Is the automobile over?
Scary thought if fuel taxes continue to be the single biggest contributor to our transportation infrastructure funding structure. And they’re not my words; it’s a headline from Motor Trend magazine last fall.
I’m resurrecting this oldie here as part of an effort to look ahead to the coming reauthorization debate/fracas. Because if the headline is correct, the Highway Trust Fund as we know it is over too.
The headline refers to research that shows that younger people are driving less and are far less interested in owning cars than previous generations (think bikes and transit). Even a resurgent economy is unlikely to change that.
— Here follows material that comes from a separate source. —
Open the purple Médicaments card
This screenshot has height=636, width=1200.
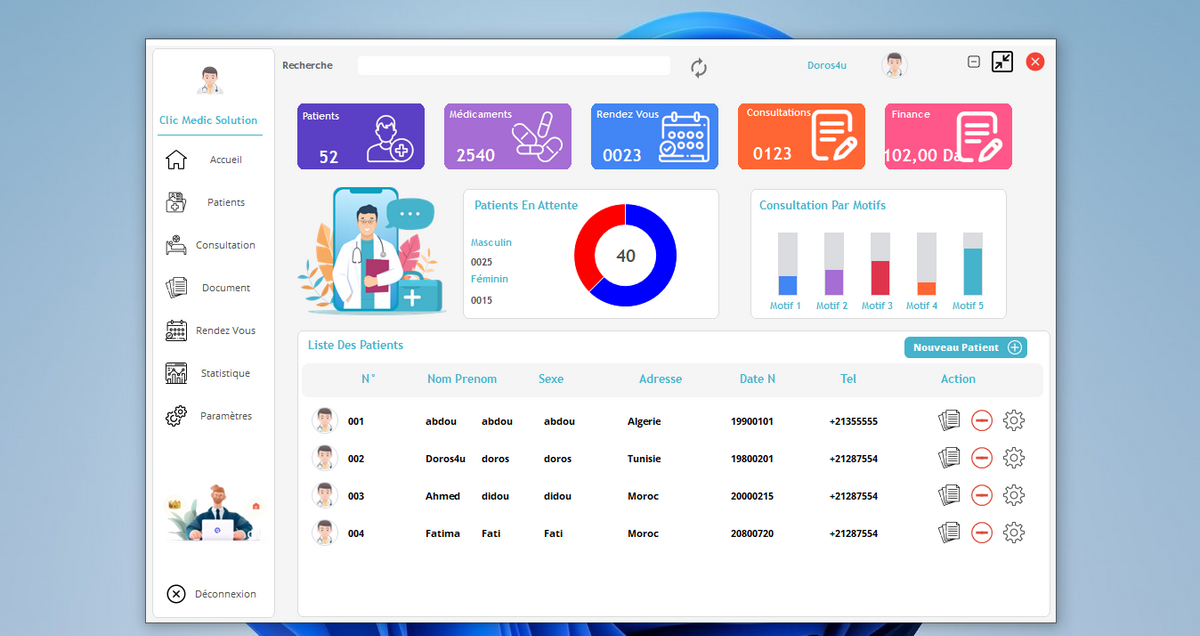[507, 136]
And if they do by it’s quite likely to be something small (and fuel efficient).
If Generation Y has its say, cars and new highways won’t be a big part of that priority, according to Tony Dutzik, co author of the Frontier Group study “Transportation and the New Generation.”
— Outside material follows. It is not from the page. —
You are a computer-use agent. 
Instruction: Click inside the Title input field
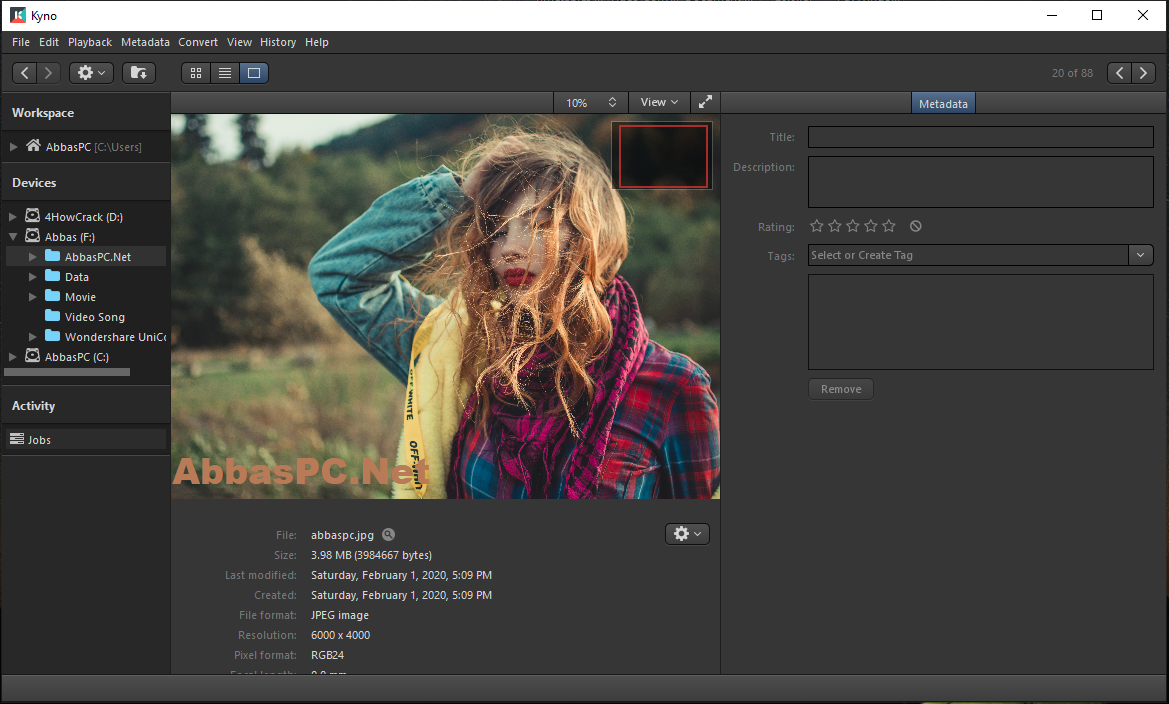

This Generation Y trend is not new; we’ve known it was there for years. But, as is the case with the unindexed-and-unraised-since-1993 fuel tax, we have tended to acknowledge the fact, even acknowledge the long-term ramifications of the fact, without doing anything reality-based about it. We talk. And we will talk all the way into the fall of next year when reauthorization is due to happen.
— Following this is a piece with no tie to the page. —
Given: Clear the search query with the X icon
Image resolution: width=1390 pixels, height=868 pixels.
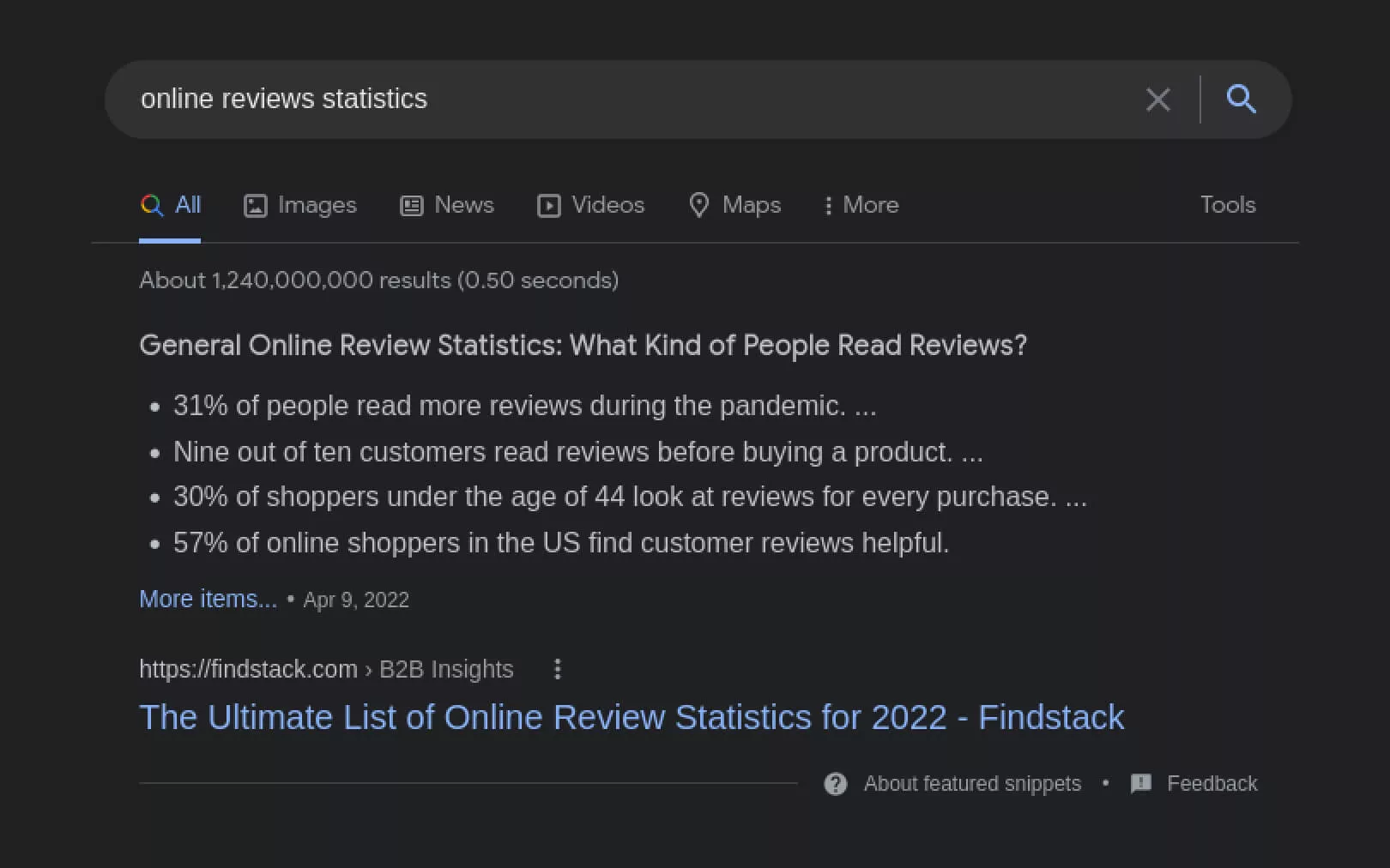Looking at the screenshot, I should click(x=1157, y=99).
This seismic shift in driving habits must be reflected somewhere in any new surface transportation legislation. Not in its rhetoric but its machinery.
Paul Simon’s Mrs. Robinson asks, “Where have you gone Joe DiMaggio” and answers “Joltin’ Joe has left and gone away.” And he wasn’t coming back. You could sit in the stands at Yankee Stadium as long as you liked, but he wasn’t coming back. Vehicle miles traveled (at 18.4 cents per gallon fuel tax) have left and gone away.